En dehors des banques multilatérales de développement, des IFD comme British International Investment (BII) peuvent également fournir un accompagnement technique aux institutions financières sur les sujets climatiques. BII aide ainsi certaines d’entre elles à mieux intégrer cette thématique à leurs opérations, à gérer les risques climatiques et à améliorer leur reporting. Elle propose également un accompagnement technique à des institutions financières qui ont besoin d’un soutien pour leurs investissements climatiques.
Parmi les autres exemples d’accompagnement technique, on peut citer le soutien aux institutions financières pour le développement d’outils destinés à cadrer l’évaluation des projets. La Banque brésilienne de développement (BNDES) a ainsi reçu l’appui de KfW pour le calcul des émissions évitées des projets, l’aide consistant à fournir aux analystes des indicateurs d’émissions évitées pour leurs opérations. Autre exemple, le soutien apporté par la BEI à FONPLATA pour le développement d’un système d’évaluation de l’alignement de ses projets sur les Objectifs du développement durable (ODD), avec la mise à disposition d’une information claire sur l’ensemble du cycle de vie du projet.
Les IFD peuvent aussi apporter leur soutien en codéveloppant avec les institutions financières des outils d’évaluation du risque climatique. La BID a par exemple contribué à une cartographie des vulnérabilités aux risques climatiques pour certaines chaînes de valeurs essentielles, au Mexique et au Brésil. Cet outil a permis d’identifier les principaux risques climatiques et les régions ou chaînes agricoles les plus exposées dans le portefeuille du FIRA (Fonds fiduciaire de développement rural du Mexique) , contribuant de ce fait à mieux cibler les investissements tendant à renforcer la résilience climatique.
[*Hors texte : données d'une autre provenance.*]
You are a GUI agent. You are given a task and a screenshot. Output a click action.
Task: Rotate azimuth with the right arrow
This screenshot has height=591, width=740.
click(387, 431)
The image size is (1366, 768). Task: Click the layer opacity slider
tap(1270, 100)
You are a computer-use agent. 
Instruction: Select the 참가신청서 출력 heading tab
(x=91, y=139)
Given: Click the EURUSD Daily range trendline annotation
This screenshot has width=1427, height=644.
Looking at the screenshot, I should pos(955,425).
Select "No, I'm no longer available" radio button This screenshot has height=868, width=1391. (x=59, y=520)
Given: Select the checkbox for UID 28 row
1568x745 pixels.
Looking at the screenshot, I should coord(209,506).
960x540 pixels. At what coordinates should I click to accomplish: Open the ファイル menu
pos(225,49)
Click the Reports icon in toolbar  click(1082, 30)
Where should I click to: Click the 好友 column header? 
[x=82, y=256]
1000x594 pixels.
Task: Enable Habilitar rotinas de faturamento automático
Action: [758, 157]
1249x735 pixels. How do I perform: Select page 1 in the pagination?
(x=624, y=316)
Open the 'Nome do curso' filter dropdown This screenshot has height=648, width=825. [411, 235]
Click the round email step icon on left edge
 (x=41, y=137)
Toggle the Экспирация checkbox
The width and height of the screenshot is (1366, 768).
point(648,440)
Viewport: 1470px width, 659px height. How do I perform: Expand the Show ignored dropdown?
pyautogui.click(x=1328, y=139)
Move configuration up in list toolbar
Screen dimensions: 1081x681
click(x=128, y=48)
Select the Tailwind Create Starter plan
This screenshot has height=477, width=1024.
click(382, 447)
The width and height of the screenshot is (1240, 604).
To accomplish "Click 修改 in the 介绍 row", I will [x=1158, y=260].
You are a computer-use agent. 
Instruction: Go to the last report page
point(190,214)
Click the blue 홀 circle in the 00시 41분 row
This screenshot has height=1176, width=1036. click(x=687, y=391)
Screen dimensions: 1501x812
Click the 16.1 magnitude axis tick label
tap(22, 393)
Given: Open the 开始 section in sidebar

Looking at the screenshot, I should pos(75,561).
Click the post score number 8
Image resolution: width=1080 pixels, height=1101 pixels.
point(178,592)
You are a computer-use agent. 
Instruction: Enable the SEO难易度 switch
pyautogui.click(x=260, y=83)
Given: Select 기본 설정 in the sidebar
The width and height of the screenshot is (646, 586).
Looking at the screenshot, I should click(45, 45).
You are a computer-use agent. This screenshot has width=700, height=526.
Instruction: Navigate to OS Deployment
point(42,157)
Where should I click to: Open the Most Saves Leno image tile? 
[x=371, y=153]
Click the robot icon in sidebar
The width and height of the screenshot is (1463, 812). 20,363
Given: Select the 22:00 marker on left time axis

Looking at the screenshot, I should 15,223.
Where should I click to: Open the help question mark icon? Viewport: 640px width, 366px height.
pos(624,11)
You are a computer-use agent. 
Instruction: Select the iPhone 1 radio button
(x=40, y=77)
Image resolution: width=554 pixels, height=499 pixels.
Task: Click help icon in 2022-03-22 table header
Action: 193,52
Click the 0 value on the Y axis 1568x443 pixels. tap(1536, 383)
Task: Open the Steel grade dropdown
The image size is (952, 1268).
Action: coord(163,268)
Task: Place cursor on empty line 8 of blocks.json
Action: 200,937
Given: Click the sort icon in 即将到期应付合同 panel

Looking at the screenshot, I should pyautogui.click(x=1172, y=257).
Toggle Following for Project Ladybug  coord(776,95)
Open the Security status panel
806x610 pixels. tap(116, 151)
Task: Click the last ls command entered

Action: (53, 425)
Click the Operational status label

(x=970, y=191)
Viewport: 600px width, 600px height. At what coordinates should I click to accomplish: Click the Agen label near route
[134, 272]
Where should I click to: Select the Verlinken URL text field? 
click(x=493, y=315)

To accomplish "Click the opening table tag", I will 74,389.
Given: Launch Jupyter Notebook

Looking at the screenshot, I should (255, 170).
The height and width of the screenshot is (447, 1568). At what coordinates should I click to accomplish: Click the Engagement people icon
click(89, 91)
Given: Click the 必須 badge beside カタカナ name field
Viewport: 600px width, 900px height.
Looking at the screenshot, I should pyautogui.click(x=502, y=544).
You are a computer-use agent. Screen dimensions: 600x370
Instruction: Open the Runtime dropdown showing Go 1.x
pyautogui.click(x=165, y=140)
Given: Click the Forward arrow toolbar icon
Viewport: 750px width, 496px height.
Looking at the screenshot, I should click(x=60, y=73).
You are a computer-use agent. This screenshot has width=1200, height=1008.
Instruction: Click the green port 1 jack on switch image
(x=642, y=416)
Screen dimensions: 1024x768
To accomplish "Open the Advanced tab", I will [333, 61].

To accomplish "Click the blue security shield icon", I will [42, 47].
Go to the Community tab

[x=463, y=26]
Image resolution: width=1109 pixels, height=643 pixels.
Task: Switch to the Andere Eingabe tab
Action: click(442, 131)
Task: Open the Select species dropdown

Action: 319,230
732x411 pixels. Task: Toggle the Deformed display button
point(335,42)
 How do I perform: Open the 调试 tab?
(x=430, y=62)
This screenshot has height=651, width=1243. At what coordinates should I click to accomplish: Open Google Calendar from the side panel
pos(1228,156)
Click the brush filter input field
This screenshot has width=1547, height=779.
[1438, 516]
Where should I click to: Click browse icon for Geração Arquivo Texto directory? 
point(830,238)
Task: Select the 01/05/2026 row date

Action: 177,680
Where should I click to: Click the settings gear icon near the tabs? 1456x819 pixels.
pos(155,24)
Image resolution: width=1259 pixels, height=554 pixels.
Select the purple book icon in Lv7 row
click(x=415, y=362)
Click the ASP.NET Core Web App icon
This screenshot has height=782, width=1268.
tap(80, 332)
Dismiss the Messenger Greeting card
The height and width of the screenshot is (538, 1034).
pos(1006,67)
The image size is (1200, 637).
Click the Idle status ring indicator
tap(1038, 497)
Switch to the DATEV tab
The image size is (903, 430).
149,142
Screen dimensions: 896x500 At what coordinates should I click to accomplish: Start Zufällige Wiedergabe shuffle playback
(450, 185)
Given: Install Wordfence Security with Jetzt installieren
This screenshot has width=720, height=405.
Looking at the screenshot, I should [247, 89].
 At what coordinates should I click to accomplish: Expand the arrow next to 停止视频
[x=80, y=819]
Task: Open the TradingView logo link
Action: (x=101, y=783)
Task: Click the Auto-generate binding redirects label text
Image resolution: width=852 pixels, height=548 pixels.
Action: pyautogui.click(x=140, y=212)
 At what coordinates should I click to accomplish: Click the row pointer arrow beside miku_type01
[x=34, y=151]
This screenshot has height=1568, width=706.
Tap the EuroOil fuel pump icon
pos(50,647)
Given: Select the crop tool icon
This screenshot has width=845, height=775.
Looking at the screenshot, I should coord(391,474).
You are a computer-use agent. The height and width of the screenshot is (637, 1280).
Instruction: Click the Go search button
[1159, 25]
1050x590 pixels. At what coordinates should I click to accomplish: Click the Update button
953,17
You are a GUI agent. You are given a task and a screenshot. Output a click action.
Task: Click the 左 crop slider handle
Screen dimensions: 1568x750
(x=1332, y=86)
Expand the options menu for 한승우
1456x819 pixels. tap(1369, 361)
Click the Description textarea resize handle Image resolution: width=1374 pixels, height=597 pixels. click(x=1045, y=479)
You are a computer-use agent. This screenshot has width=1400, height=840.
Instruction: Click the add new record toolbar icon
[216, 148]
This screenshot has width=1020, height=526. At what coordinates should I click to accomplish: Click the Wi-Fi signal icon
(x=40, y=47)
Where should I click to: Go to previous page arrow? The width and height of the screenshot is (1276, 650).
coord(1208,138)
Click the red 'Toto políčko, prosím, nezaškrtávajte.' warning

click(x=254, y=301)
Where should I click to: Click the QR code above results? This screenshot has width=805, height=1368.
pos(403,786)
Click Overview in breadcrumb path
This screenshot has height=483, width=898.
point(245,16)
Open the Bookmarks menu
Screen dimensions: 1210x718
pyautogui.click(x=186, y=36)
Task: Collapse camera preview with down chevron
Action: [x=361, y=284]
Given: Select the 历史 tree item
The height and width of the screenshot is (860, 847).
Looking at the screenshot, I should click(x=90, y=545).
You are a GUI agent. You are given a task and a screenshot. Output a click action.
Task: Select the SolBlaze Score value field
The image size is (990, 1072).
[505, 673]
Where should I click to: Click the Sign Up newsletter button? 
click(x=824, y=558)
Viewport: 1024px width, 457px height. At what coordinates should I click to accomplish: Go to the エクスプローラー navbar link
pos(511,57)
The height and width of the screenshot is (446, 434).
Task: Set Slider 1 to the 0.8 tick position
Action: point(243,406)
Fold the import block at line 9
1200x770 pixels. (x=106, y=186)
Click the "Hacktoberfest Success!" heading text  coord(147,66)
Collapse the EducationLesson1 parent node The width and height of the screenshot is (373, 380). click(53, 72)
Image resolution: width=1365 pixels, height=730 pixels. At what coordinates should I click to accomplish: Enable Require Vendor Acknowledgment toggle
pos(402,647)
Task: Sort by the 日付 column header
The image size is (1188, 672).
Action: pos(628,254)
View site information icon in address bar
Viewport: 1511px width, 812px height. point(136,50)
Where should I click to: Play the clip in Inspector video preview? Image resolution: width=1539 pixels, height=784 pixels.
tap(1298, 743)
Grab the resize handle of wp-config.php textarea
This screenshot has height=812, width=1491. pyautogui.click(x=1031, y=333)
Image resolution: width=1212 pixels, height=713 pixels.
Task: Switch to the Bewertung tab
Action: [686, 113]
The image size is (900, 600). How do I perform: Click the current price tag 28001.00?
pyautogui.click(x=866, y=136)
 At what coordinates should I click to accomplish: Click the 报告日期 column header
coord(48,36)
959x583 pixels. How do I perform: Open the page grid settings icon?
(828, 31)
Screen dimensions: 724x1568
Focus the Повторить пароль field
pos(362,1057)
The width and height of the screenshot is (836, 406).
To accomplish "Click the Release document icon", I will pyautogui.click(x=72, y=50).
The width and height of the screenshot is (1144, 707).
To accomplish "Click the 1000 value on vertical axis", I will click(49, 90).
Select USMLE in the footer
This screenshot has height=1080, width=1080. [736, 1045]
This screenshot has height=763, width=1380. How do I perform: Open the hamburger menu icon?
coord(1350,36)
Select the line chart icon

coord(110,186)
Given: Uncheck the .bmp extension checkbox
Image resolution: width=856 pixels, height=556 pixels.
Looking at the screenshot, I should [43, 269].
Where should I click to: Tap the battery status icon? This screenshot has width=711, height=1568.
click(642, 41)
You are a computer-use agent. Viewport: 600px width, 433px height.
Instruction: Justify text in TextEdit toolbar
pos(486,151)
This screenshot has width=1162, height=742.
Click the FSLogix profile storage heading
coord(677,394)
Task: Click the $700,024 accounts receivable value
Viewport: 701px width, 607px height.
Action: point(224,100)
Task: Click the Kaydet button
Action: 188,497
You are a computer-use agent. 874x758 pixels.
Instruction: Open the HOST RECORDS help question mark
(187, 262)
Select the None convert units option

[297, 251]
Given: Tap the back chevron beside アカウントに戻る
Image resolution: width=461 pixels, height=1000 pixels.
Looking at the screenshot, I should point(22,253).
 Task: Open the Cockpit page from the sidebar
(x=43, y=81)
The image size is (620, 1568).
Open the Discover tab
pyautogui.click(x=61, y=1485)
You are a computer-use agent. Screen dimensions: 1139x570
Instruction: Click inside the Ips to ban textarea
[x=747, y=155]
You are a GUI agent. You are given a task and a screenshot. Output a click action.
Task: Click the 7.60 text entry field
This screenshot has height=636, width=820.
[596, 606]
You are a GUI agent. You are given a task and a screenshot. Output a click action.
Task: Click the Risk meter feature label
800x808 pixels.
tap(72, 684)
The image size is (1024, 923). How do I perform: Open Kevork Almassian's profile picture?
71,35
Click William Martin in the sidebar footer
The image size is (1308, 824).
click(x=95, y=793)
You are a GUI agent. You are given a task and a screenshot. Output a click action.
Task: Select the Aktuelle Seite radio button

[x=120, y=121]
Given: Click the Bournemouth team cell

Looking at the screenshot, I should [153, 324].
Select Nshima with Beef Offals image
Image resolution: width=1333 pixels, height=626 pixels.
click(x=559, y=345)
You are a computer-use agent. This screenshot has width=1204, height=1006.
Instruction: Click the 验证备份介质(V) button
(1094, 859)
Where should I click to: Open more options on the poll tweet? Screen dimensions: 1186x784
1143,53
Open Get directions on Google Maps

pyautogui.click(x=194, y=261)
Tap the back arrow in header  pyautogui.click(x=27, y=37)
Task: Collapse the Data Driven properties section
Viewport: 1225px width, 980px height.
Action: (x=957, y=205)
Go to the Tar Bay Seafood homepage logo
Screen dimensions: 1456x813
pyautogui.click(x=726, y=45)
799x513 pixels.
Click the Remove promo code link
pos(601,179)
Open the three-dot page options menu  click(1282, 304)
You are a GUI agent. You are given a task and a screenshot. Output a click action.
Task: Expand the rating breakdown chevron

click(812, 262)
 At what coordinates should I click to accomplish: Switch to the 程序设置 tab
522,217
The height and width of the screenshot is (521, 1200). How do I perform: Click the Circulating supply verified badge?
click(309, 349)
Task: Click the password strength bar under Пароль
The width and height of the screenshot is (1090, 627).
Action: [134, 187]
Autre exemple, le soutien apporté par Proparco à l’évaluation de la transition climatique et des risques physiques pour les institutions financières bénéficiant de services de conseil technique en matière de climat plus largement, par exemple à travers son programme « Pro Climat ».
Pourquoi est-il important que les institutions financières agissent maintenant ?
Les institutions financières perçoivent d’ores et déjà l’opportunité commerciale que représente l’investissement climatique. Certaines ont considérablement accru ces investissements ces dernières années, tout particulièrement dans le développement d’énergies renouvelables. Ces flux sont encore insuffisants face aux défis planétaires qui nous attendent. Des études alertent sur le fait qu’un scénario de réchauffement à +1,5 °C – déjà hors d’atteinte selon les analyses les plus récentes – pourrait coûter jusqu’à 63 milliards de dollars, en comptant le coût d’adaptation et celui des dégâts résiduels sur les principales cultures , entre autres.
Les institutions financières doivent unir leurs forces pour que les capitaux s’orientent vers la réalisation des objectifs mondiaux en matière de lutte contre le changement climatique. Elles ont un rôle crucial à jouer en vue de la décarbonation et de la résilience climatique des économies et sociétés. Cela implique de rediriger leurs investissements vers des secteurs à la fois rentables et bénéfiques pour le développement durable au sens large.